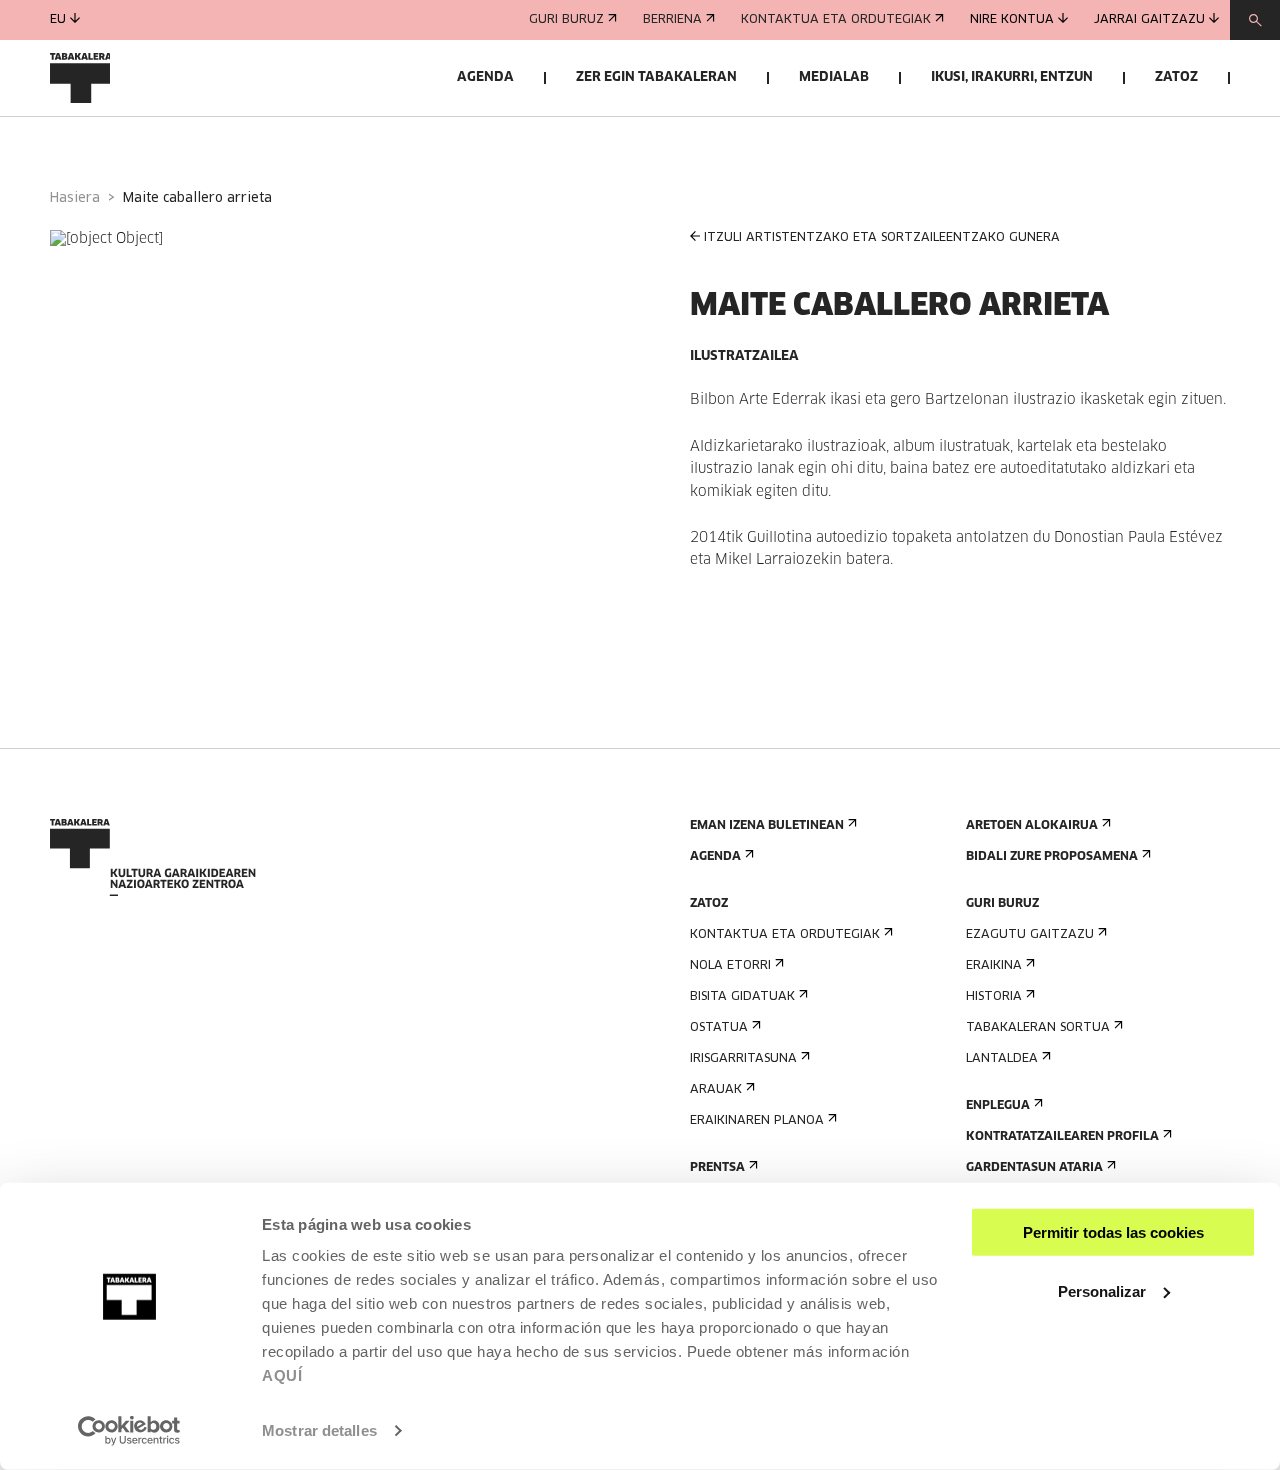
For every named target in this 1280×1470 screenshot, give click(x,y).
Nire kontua (1012, 20)
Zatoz (1176, 77)
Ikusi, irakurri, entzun (1012, 77)
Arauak (716, 1090)
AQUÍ (282, 1375)
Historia (994, 997)
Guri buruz (566, 20)
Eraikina (994, 966)
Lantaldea (1002, 1059)
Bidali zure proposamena (1052, 857)
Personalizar (1102, 1290)
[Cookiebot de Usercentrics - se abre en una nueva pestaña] (129, 1431)
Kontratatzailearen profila (1062, 1137)
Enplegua (998, 1106)
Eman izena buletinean (767, 826)
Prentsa (717, 1168)
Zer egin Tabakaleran (656, 77)
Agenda (485, 77)
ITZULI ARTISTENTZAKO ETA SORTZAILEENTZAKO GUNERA (882, 238)
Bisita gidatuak (742, 997)
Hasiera (75, 198)
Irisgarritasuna (743, 1059)
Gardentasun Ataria (1034, 1168)
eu (58, 20)
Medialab (834, 77)
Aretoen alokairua (1032, 826)
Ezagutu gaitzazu (1030, 935)
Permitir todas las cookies (1113, 1232)
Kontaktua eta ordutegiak (836, 20)
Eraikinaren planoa (757, 1121)
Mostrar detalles (319, 1430)
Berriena (672, 20)
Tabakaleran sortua (1038, 1028)
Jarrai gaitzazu (1149, 20)
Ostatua (719, 1028)
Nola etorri (730, 966)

◆ ◆ ◆ ◆

__Your assignment__
State how many lines in the records above contain the word "Tabakaleran". Write the number alone.

__Answer box__
2